We found that the impact of social support on depression appears to be stronger and more consistent for woman than for men. Other studies have found results both in favor and against gender differences. For instance, while social support seems to have a stronger impact on well-being for women (Antonucci & Akiyama, 1987), social support has been found to be more strongly associated with self-reported health in men (Ferlander & Makinen, 2009). Our findings seem to confirm that social support has a larger impact in the psychological dimension for women. Two factors may explain this finding. First, evidence suggests that women depend more on family-based social capital (O’Neill & Gidengil, 2006), particularly emotional social support. Second, women usually have larger social networks and receive social support from multiple sources (Antonucci & Akiyama, 1987). The establishment of these networks requires a certain level of trust that, if unmet, will limit the potential sources from where individuals receive social support. This possibility is consistently supported by the social capital literature on trust and reciprocity (Ostrom, 2003).

We found that social capital has similar effects on depression at all ages, but effects on diabetes and hypertension are only evident at ages 45 and older. On the one hand, this pattern may reflect the increasing importance of reverse causality at older ages, as ill individuals may be more likely to report poorer social capital. On the other hand, the fact that effects for diabetes and hypertension remain significant in IV models, suggests that reverse causality is not the key explanation. Instead, these findings may reflect the fact that cardiovascular risk develops over long-periods of cumulative exposure, so that effects of social capital may only be evident at relatively old ages. While hypertension and diabetes below age 45 may be indicative of early cardiovascular risk, their occurrence at such young age may reflect more the influence of other biological factors rather than result from cumulative disadvantage associated with life-time exposure to low social capital. Our results therefore highlight the particular relevance of social capital for healthy ageing.

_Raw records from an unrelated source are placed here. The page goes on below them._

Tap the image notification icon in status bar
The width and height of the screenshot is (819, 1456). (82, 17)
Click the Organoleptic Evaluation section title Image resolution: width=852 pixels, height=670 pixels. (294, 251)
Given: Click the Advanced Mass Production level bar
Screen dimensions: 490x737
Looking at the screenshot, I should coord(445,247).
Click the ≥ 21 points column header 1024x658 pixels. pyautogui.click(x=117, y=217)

The results from the IV analyses provide some suggestive evidence of a causal relationship between social capital and health. IV estimates suggest that lower levels of social capital lead to higher probabilities of suffering from depression, diabetes and hypertension. A potential concern is that IV estimates are considerably larger than OLS estimates. This is not uncommon (Angrist & Pischke, 2009; Imberis & Angrist, 1994) and suggests that IV estimates may correspond to the Local Average Treatment Effect (LATE), i.e., the effect of individual social capital on the subpopulation affected by community social capital or crime victimization (the instruments), corresponding to those individuals whose effects of social capital on health are likely to be the largest. This may explain to some extent the differences in significance between the IV and stratified model results. Although the exogeneity assumption can never be fully tested, the F-test and Durbin-Wu-Hausman test confirm the applicability of the IVs method and the instruments validity. Nevertheless, it is not implausible that victimization has a direct impact on health and even though we argue that most of the effect will occur through the reduction of social capital future research based on other instruments is required to assess the extent to which associations between social capital and markers of cardiovascular disease are causal.

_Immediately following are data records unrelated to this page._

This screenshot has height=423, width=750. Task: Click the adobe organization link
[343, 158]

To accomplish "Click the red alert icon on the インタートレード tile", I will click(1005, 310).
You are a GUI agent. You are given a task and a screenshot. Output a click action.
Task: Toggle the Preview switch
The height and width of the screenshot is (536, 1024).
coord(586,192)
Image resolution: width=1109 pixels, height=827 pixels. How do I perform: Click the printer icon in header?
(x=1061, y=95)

The study design has several strengths. In particular, the analysis is based on a harmonized national cross-sectional survey that contains both reported and objective measurements of health for a nationally representative sample of the population. This study has extended previous analyses of outcomes such as depression, diabetes and hypertension to a more comprehensive sample of the population. Additionally, evaluating different health outcomes in the same study has reduced the reporting heterogeneity that has been extensively discussed in relation to self-reported health (Jurges, Avendano, & Mackenbach, 2008). Furthermore, while many studies using surveys have the problem of non-response, the high response rate of the survey used for this study significantly reduces the possible bias.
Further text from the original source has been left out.